Activity A: According to the memoir excerpt below, why did the narrator use only two male dancers in the World of Dance Season 2 pieces? Answer in one to three sentences.
Activity B:
Please answer these questions from the memoir excerpt below, one line each:
(i) What recognition did the narrator's season of My Last Days receive, and from which body?
(ii) Which season's finale of Dancing With the Stars featured the piece the narrator choreographed?
(iii) Who were the two male dancers used on World of Dance?
Activity C: Write the next part of the memoir excerpt below, picking up after its final sentence.

In the beginning of 2017, as I prepared to bring UNbreakable to NY’s Symphony Space we simultaneously began filming “My Last Days.” Producing and directing a show and bringing it and a cast across the country is one thing, but doing it while on camera is another. It was the actual process of filming “My Last Days” that changed my life more than the airing of it. It forced me to talk to my loved ones about realities I might never have been brave enough to mention. It forced conversations that no one is ever ready to have. It helped me accept my diagnosis and prompted me to say the things that needed to be said. It helped me gracefully share that part of my story with the world and in turn, inspire others. And just as Justin has promised, it would change my career. Our season of My Last Days would go on to be awarded an Emmy Honor by the Television Academy. I could have never guessed that the key to unlocking so many doors would be to simply be me at my most authentic and truthful.

In late 2017, Julianne Hough was asked to guest judge for the Dancing With the Stars finale. Having never met me, solely from just watching my work, she wrote it into her contract that I had to choreograph a piece in it. They agreed. So that November, I choreographed a piece for Dancing With The Stars’ Season 25 finale starring Julianne Hough. She asked for me to create a piece based on my life and requested if she could play me in it. It was a dream. She selflessly opened so many doors for me. I will forever be grateful for her belief and trust. She danced it so beautifully and authentically. Once again, I was blown away by America’s response to my story. So many people felt seen and represented for the first time.

In the beginning of 2018, marInspired began filming Season 2 of NBC’s World of Dance. Purposefully using just two of our male dancers (Wyatt Rocker and Charles Fournier), I was intent on using the platform for the LGBTQ community to be represented with the same depth of dynamics we so often see of heterosexual relationships. We made history when they aired our 3rd piece on the show, with the first kiss between a same sex couple in a dance on cable television. We received so much support but also received a great deal of hate along with some pretty serious, violent threats. I don’t regret it for a second. I am so proud of the work we did, how far we made it, the way NBC embraced us, and the representation of a marginalized community finally got to feel.

Data extract:
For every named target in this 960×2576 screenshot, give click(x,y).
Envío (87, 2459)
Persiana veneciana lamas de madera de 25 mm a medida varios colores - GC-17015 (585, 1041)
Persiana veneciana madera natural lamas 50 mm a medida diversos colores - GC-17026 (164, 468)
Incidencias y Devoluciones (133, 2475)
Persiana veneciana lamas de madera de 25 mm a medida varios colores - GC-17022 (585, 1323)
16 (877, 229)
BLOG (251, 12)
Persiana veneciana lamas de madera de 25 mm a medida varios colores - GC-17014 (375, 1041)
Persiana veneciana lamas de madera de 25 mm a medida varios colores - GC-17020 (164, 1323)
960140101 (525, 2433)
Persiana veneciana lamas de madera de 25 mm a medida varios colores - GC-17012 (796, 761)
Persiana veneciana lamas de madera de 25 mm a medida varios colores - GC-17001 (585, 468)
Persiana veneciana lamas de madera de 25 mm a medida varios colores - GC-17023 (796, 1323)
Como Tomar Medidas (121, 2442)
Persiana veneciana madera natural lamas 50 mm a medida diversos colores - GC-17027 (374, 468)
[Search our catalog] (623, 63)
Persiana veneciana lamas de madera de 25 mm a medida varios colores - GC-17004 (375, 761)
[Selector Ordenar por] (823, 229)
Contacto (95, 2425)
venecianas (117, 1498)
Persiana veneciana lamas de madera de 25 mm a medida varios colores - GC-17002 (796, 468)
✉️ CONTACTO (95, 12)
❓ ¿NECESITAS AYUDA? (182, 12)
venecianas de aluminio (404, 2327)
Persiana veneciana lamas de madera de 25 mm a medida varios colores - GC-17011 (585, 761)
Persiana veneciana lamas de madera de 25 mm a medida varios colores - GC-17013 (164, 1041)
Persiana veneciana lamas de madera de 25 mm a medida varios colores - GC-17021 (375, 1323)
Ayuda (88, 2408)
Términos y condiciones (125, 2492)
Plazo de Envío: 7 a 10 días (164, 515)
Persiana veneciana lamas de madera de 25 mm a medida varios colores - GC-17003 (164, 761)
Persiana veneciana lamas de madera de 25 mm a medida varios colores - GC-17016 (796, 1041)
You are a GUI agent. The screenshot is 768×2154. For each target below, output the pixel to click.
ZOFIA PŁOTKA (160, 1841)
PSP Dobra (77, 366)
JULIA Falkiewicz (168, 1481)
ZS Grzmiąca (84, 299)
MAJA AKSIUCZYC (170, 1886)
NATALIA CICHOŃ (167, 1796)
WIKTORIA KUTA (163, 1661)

Answer box A: The narrator wanted to use the platform so the LGBTQ community would be represented with the same depth of dynamics often shown in heterosexual relationships.

Answer box B:
(i) An Emmy Honor from the Television Academy.
(ii) Season 25.
(iii) Wyatt Rocker and Charles Fournier.

Answer box C:
After World of Dance aired, we were honored as the 2019 Los Angeles Models of Pride. Shortly after, comedian Daniel Tosh reached out to us for Season 10 of his show Tosh.0 on Comedy Central. The boys appeared on every episode of Season 10 as his “Fly.0 Boys” and I got credited with Executive Choreographer for the season. It was an absolute blast and Daniel couldn’t have been more of a pleasure to work with.

In 2019, I was commissioned to set work on Giordano Dance Chicago. “Flickers” World Premiered in March of 2019 at The Harris in Chicago to rave reviews. That August. marInspired brought “UNbreakable” to Orem, Utah, billed as the company in residency for Utah’s Dancing Under the Stars at the beautiful SCERA Shell Theatre. And in November, in a completely full circle moment, almost exactly four years after he sent me that link of Zach Sobiech’s episode, Justin Baldoni would go on to direct the Warner Brother’s film, “Clouds” made about Zach’s beautiful, unbelievable story, hiring me as the Choreographer. It is a circle of deep connection that I know came from the clouds above”

You know, culture teaches us that health determines our success and happiness. My life is a testament for the dismantlement of that idea. While there have been and continue to be so many daily obstacles and struggles, I am deeply in love with my life and all the people in it. I wish you could learn true appreciation for what you have without losing it, but I have yet to identify an illuminator to gratitude greater than loss. I am grateful for the perspective the tremendous loss’ I’ve experienced have afforded me. If life puts a mountain in your way, go around it, build a tunnel, or start climbing it. The journey might not look identical to your dream, but maybe it leads to somewhere braver. No excuses. Just move it. It’s not really in your way.